The Conservative Party has just managed to win a general election whilst breaking the first law of British electoral politics in being unsure of what it stands for economically.  For thirty years now, the commentariat has speculated whether ‘Europe’ would follow the repeal of the Corn Laws in 1846 and tariff reform in 1903 in splitting the Conservative Parliamentary Party over free trade.  Boris Johnson has avoided such a split, but only by purging his party of parliamentary candidates who dissented from his vision of a Brexit Britain beyond the European single market and the EU’s customs union.  The Conservative Party might no longer know itself when viewed historically, but it has just proved that it knows how to construct an electorally successful populist appeal to a nationalist politics of habitation.

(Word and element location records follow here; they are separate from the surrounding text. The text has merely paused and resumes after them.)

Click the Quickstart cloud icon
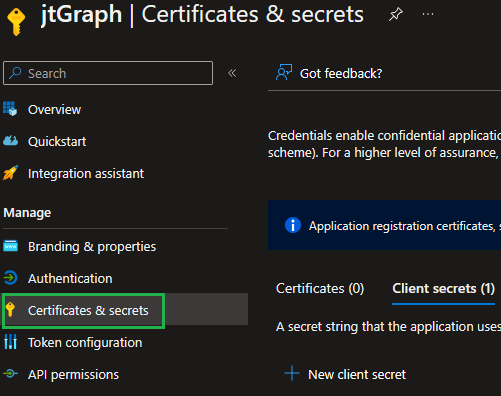This screenshot has width=501, height=396. [x=10, y=141]
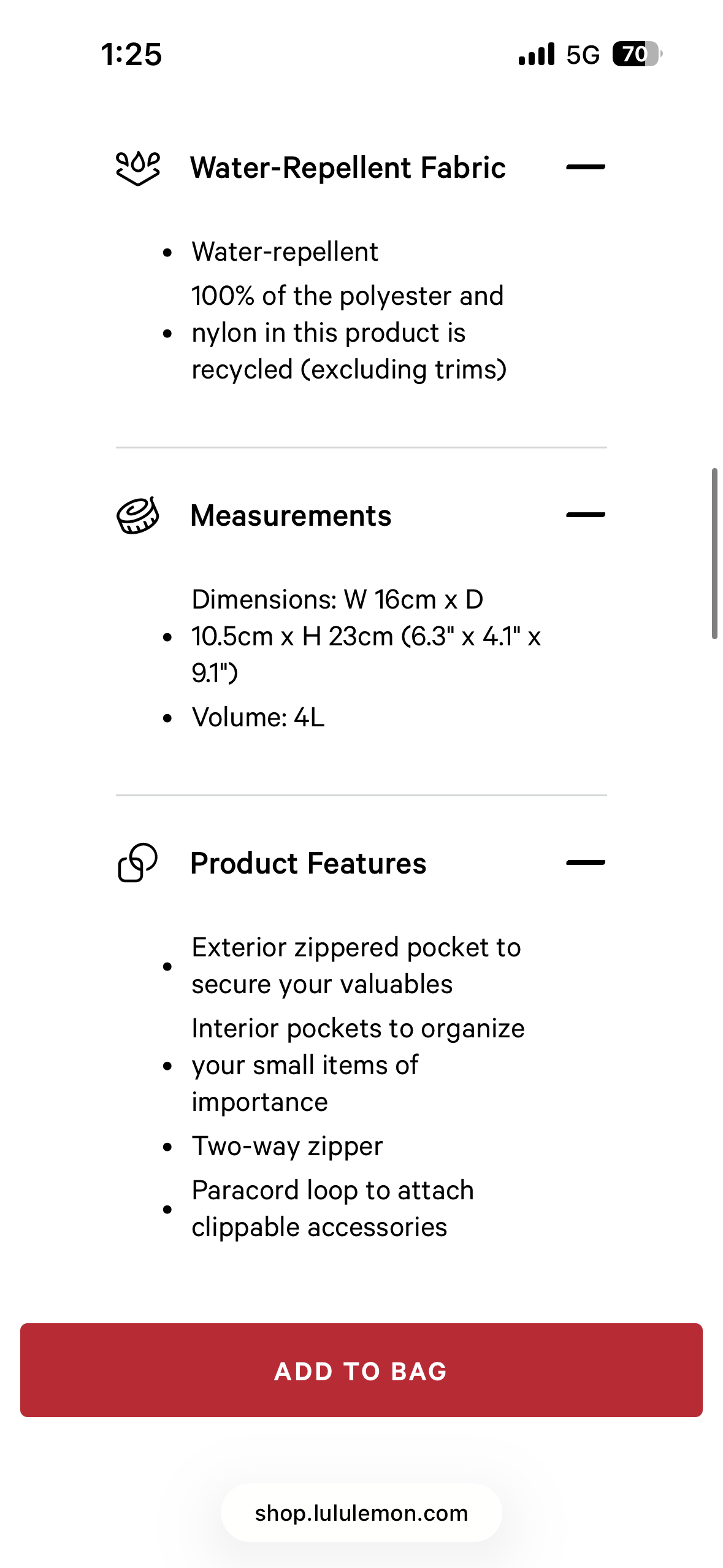Add the item to bag
The height and width of the screenshot is (1568, 723).
coord(361,1370)
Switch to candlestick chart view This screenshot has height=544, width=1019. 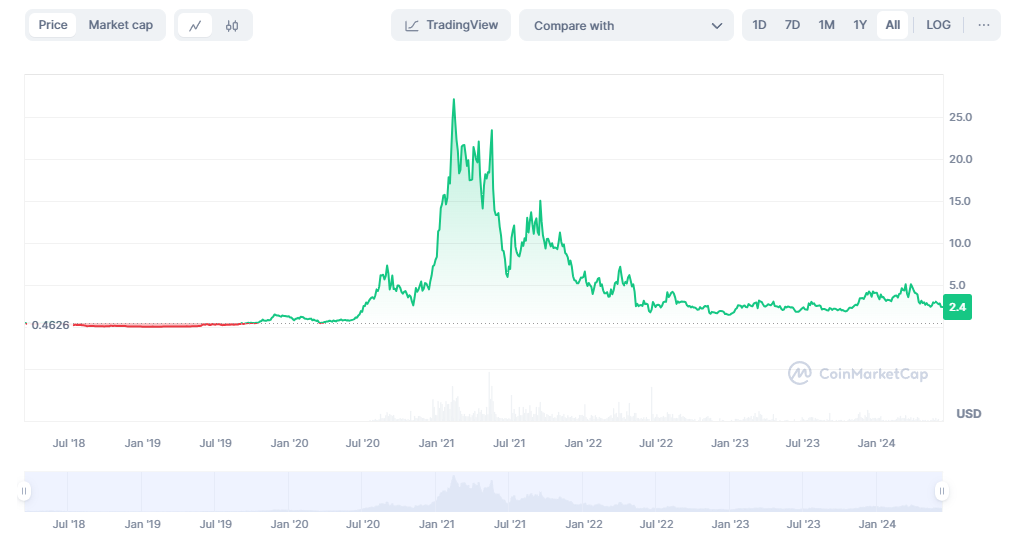[232, 25]
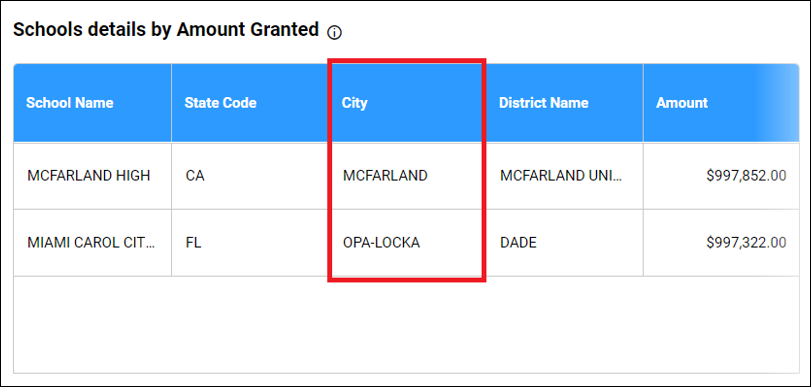Click the CA state code cell
The image size is (811, 387).
(250, 176)
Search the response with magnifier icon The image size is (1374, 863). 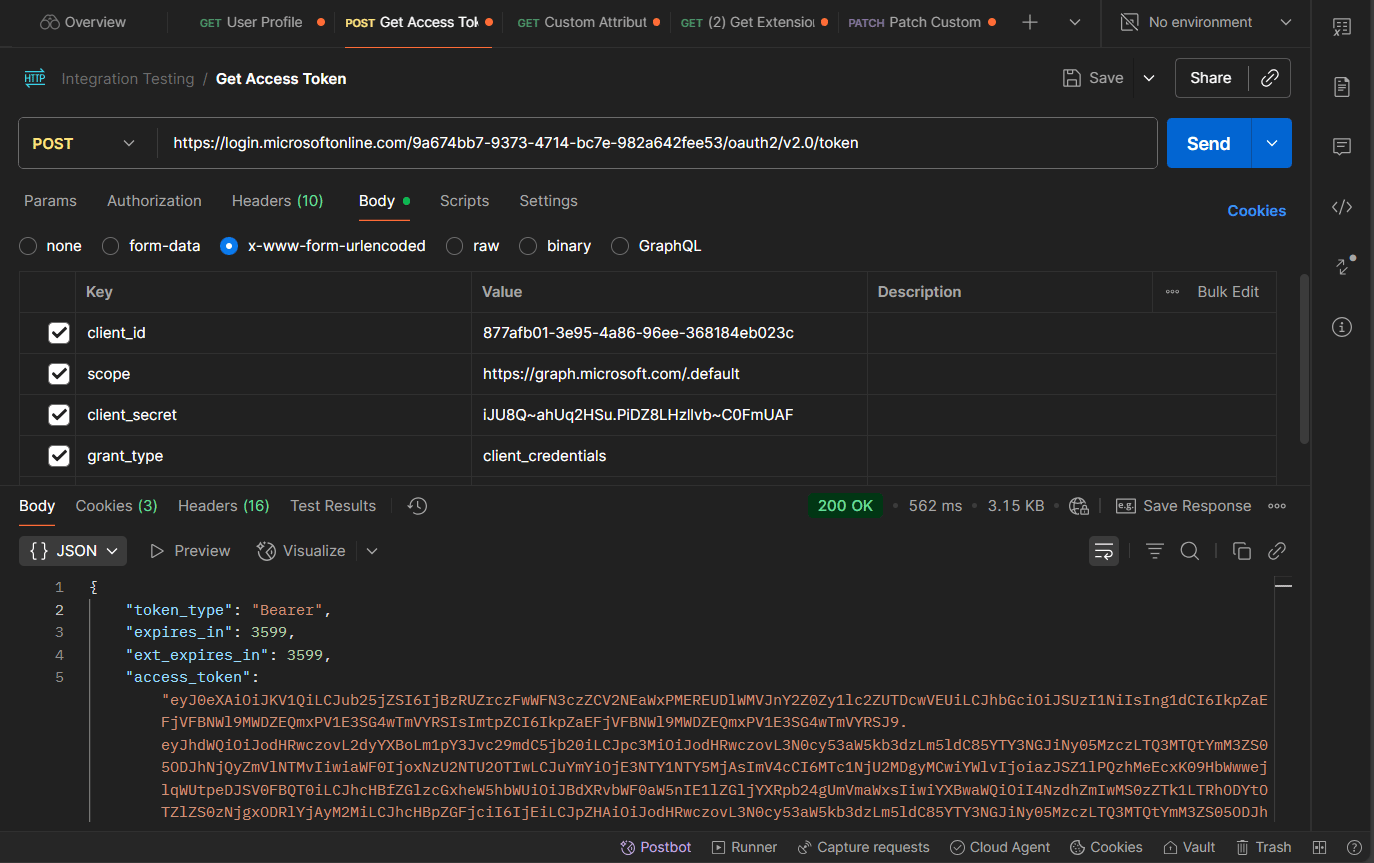[x=1189, y=551]
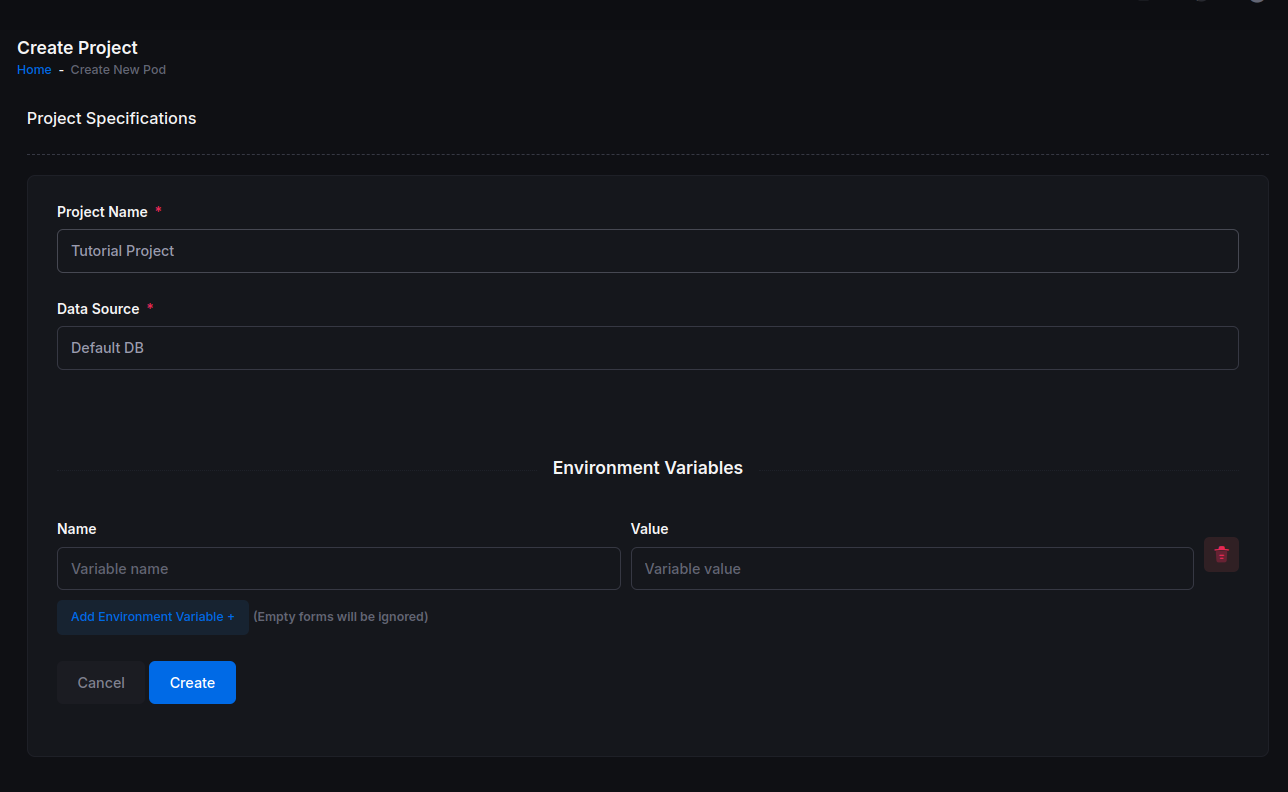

Therein manifests the irony of ministers whose impulse will forever be as Thatcherite free market improvers resolutely championing anti-Thatcherite anti-free market habitation as a means of using regulatory independence to protect the interests of a native in-group.  Johnson has successfully pulled the confidence trick that his Government is somehow to be seen as a habitation-oriented insurgent, as the antidote to the previous Conservative Government in whose ranks so many of its ministers also served.  However, his first Cabinet appointments to the three great offices of state were all confirmed small-state Thatcherites, with two helping to co-author the infamous Britannia Unchained, a 2012 book dreaming of a Britain in which state support of everyday life is completely eliminated.  During the Brexit referendum, Johnson himself argued alongside the most extreme free marketeers that the EU was a protectionist club that barred the way to the country fulfilling its laissez-faire destiny.  Still the utopia exists in Conservative Party rhetoric of a buccaneering Global Britain as laissez-faire role model, where a nineteenth-century imperial throwback UK wins everyone over to its vision of universal free trade whilst it also eagerly embraces significant commercial frictions with its nearest trading partners.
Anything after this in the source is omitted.